I’m going to keep this fairly short, but I wanted to share that I lost my Sam cat on Friday.
I got home from running errands and found him by the back of the house unable to move his back legs and panting hard. It was already almost 6 pm so no local vets were still open, and the closest emergency vet is like 90 minutes away, so I was in a bit of a panic as I texted a woman I went to school with who is now a vet. She told me to go ahead and bring him up to her clinic and she’d meet me there. I spent the almost hour-long drive talking to him, asking him to hang on, trying to make sure he understood that we were going for help.
About 45 minutes into the drive, his panting stopped, and I had a feeling that was a bad thing, not good. I could tell he was still breathing at first, but the next time I tried to check it was impossible to tell while still driving since he was facing away from me in the kitty carrier.
When we finally made it to the vet clinic, I let my friend know before I even got out of the car that I didn’t think he made it, and she agreed as soon as she saw him, but took him inside to examine anyway in hopes of figuring out what happened.
He had no visible injuries, was only 5, and had always been the picture of health, so I had no clue what might have happened except that it had to be something internal. The first thing she had asked when I texted her the symptoms was if he had a history of heart murmur, and although I’d never known about it, she was 95% sure that he’d had an undiagnosed one that had caused a clot towards the back of his body, thus not being able to use his back legs and the blue-ish back paw pads when she examined him.
I was obviously a mess.

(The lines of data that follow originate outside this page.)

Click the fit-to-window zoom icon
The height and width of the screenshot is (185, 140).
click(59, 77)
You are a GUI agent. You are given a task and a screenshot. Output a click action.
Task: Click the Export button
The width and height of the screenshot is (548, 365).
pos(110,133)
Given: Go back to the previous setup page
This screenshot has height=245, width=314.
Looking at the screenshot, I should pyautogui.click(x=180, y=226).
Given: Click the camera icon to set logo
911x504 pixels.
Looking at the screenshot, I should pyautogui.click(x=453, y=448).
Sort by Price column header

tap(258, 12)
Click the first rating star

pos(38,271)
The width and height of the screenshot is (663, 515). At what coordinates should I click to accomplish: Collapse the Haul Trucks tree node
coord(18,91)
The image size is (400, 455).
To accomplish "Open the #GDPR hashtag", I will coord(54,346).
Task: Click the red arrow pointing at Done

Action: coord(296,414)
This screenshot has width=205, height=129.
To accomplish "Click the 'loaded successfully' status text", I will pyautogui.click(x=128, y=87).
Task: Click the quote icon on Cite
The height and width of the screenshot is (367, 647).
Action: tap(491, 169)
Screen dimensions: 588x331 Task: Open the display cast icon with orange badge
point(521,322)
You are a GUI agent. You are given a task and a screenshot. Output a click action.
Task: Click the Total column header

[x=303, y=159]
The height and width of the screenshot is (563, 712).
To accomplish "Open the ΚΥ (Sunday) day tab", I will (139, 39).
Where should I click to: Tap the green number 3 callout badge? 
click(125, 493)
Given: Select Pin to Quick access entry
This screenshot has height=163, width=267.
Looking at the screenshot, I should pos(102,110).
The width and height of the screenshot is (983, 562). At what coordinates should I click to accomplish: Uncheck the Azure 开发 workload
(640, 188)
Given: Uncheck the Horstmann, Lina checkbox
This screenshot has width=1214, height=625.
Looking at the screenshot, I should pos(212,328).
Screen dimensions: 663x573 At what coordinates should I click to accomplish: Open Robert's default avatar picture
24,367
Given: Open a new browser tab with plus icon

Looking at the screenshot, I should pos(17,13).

I’d been running on adrenaline from the minute I found him until we arrived at her office a little over an hour later, so my brain couldn’t quite wrap around the idea that my little guy was gone. I’m still working on that.
Sam was pretty much the perfect cat. He had such a funny personality – he loved to be held upside down like a baby, he’d go sit by the back fence to taunt the neighbors’ dogs, he LOVED his little brothers when they were born and would even let them “nurse” on him when they were babies. If I overslept, he knew how to yell and wake me up. He let me put hats on him for silly photos. And of course, he was polydactyl, and always walked with his extra thumbs sticking out in a way that made him look like he wore high heels.
We should’ve had at least five or ten more years together, but at least it was pretty quick vs. being some kind of drawn out illness. And I’m SO thankful to know what happened – I owe my friend big time for going back to work at 7 pm on a Friday night so that I didn’t have to go to the emergency vet, which let’s be honest I really couldn’t afford anyway. If she hadn’t examined him I’d still be totally confused and probably blaming myself in every possible way, but she said that finding him sooner wouldn’t have helped – there’s not much they can do when this happens except euthanasia to end the pain quicker. It’s still SUCH a shock – he was basically my age in cat years and a super active, healthy, happy guy.
I’m doing better than when I lost Jasper back in February, but ugh, I’m going to miss his little feet so much.